1999 book by John Gottman

The Seven Principles for Making Marriage Work is a 1999 book by John Gottman, which details seven principles for couples to improve their marriage and the "Four Horseman" to watch out for, that usually herald the end of a marriage. The book was based on Gottman's research in his Family Research Lab, known as the "Love Lab", where he observed more than 650 couples over 14 years.

== Overview ==
In The Seven Principles for Making Marriage Work, Gottman argues that the basis for a happy marriage is a deep friendship with mutual respect and a positive attitude. He also emphasizes the importance of emotional intelligence in couples.

In the course of the book, Gottman details seven principles for couples to follow in order to nurture their friendship and improve their marriage in order to help them endure during challenging times. These principles include: enhancing their "love maps"; nurturing their fondness and admiration; turning toward each other instead of away; letting their spouse influence them; solving their solvable problems; overcoming gridlock; and creating a shared sense of meaning.

Gottman also writes about the "Four Horseman" that are important to minimize and avoid: 1) criticism, 2) defensiveness, 3) contempt, and 4) stonewalling. Of these four, he warns that contempt is the highest predictor for divorce. He defines contempt as a spouse viewing themselves as better than the other spouse. Gottman defines criticism as verbally attacking a spouse's personality or character with criticism vs. a complaint (a healthy form of communication). Defensiveness he defines as victimizing the self to ward off perceived verbal attacks and blame the other partner. Finally, there's stonewalling, which Gottman says is withdrawal from interaction to avoid conflict. It manifests itself in the silent treatment, conveys disapproval of the other, and is an unwillingness to properly communicate during contention.

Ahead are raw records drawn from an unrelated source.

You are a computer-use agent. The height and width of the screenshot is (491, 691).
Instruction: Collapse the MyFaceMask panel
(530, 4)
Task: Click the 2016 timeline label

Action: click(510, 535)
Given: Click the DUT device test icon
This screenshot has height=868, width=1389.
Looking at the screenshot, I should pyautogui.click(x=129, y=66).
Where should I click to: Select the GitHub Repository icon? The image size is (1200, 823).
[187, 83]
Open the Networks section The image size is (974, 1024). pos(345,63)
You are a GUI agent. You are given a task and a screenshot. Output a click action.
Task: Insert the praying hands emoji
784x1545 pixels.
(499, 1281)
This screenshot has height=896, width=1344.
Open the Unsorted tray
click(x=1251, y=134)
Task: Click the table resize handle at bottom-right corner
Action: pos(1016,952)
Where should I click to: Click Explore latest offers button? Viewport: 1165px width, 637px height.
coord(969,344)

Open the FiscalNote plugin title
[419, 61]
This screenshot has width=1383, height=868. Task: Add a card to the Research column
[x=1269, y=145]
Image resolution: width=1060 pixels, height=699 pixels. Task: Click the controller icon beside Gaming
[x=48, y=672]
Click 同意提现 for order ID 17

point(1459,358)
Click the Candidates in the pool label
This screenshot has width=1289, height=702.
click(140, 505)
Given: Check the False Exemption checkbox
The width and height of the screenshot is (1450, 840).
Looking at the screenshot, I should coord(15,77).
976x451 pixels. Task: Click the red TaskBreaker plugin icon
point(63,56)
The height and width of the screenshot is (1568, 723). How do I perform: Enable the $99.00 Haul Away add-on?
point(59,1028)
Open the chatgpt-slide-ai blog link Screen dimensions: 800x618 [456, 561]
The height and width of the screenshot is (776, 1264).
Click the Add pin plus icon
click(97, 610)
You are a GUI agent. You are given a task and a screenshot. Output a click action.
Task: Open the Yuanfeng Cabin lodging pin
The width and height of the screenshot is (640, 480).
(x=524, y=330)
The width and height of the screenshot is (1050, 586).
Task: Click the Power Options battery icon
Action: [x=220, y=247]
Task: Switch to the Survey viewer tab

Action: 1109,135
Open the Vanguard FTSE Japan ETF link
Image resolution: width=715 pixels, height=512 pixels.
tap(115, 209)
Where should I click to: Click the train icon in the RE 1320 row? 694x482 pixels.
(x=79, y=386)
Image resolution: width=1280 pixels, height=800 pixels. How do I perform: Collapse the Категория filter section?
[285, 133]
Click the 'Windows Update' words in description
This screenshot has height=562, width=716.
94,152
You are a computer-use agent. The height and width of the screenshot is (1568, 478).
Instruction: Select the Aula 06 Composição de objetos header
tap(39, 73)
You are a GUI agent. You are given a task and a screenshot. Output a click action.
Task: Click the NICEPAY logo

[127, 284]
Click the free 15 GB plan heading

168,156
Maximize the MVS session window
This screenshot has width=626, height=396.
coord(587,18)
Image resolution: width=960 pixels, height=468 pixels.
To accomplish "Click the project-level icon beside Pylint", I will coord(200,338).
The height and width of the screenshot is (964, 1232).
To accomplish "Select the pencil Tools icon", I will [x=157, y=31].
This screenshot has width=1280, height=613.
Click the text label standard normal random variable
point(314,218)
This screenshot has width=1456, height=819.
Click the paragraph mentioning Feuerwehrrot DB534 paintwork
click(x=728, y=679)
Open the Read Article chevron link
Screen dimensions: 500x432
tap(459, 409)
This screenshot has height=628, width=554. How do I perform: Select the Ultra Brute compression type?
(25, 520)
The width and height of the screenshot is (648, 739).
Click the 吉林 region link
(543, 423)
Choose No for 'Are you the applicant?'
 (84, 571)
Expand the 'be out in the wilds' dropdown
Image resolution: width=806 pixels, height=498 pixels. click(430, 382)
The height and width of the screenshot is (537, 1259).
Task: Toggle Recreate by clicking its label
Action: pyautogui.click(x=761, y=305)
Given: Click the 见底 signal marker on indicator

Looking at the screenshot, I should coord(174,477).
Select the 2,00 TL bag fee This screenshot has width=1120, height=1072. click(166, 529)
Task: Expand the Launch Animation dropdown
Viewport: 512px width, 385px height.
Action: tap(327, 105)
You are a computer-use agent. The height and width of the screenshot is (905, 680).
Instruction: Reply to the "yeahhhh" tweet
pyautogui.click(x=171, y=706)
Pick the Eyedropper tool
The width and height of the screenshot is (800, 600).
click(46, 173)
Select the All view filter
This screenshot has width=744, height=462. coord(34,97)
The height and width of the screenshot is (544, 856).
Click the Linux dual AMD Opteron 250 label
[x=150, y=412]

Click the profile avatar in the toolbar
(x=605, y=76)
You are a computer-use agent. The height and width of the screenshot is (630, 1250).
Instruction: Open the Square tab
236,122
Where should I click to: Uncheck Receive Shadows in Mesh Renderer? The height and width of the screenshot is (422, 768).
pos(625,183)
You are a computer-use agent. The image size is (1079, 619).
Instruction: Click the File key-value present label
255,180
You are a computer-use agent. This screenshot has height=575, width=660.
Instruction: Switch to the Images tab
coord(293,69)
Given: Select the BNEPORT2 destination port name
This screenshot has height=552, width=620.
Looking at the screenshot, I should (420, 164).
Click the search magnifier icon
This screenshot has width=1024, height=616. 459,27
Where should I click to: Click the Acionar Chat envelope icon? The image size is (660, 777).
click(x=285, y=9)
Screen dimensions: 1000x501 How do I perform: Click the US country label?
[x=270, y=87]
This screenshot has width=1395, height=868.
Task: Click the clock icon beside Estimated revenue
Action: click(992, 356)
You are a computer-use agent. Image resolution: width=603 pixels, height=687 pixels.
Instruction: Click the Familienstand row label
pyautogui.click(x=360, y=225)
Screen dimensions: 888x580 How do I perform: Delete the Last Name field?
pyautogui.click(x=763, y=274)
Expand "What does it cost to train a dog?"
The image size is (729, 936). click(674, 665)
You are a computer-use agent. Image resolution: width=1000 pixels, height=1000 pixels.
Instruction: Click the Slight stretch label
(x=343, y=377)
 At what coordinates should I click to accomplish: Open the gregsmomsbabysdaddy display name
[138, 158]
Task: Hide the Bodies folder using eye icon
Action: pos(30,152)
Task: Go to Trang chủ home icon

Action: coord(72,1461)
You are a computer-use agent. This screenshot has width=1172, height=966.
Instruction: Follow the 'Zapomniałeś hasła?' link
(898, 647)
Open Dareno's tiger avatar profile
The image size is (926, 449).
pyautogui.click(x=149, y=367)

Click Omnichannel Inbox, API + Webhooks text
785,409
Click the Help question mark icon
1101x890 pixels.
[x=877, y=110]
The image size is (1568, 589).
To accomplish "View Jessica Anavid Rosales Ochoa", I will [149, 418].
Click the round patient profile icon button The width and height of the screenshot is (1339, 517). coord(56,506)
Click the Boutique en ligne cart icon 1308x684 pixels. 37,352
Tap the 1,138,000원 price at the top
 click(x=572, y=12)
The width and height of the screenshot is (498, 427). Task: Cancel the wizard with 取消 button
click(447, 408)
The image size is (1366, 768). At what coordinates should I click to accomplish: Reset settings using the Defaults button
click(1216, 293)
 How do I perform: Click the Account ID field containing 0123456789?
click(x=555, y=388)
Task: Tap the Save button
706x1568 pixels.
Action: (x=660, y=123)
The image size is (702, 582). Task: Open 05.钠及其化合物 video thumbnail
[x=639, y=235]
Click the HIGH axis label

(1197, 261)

=== The seven principles ===
1. Share Love Maps: This is where all the information learned about our partners gets stored. One example of information gathered and stored is the things that they like and things that they dislike.

2. Nurture Your Fondness & Admiration: This is showing that you care about the other person and focusing on and acknowledging the positives. The basis for this starts in friendship.

3. Turn Towards Each Other Instead of Away: This is doing things together and showing the other person that they are valued. It is taking the time to listen and not telling them you don’t have time.

4. Let Your Partner Influence You: This is sharing the decision making and being willing to both make decisions and respect your partner's decisions.

5. Solve Your Solvable Problems: This is realizing which problems can be solved and solving them using skills for managing conflict, which include: using Softened Startup, Repair and De-escalation, Physiological Self-Soothing, Accepting What You Cannot Change, Accepting Influence, and Compromise.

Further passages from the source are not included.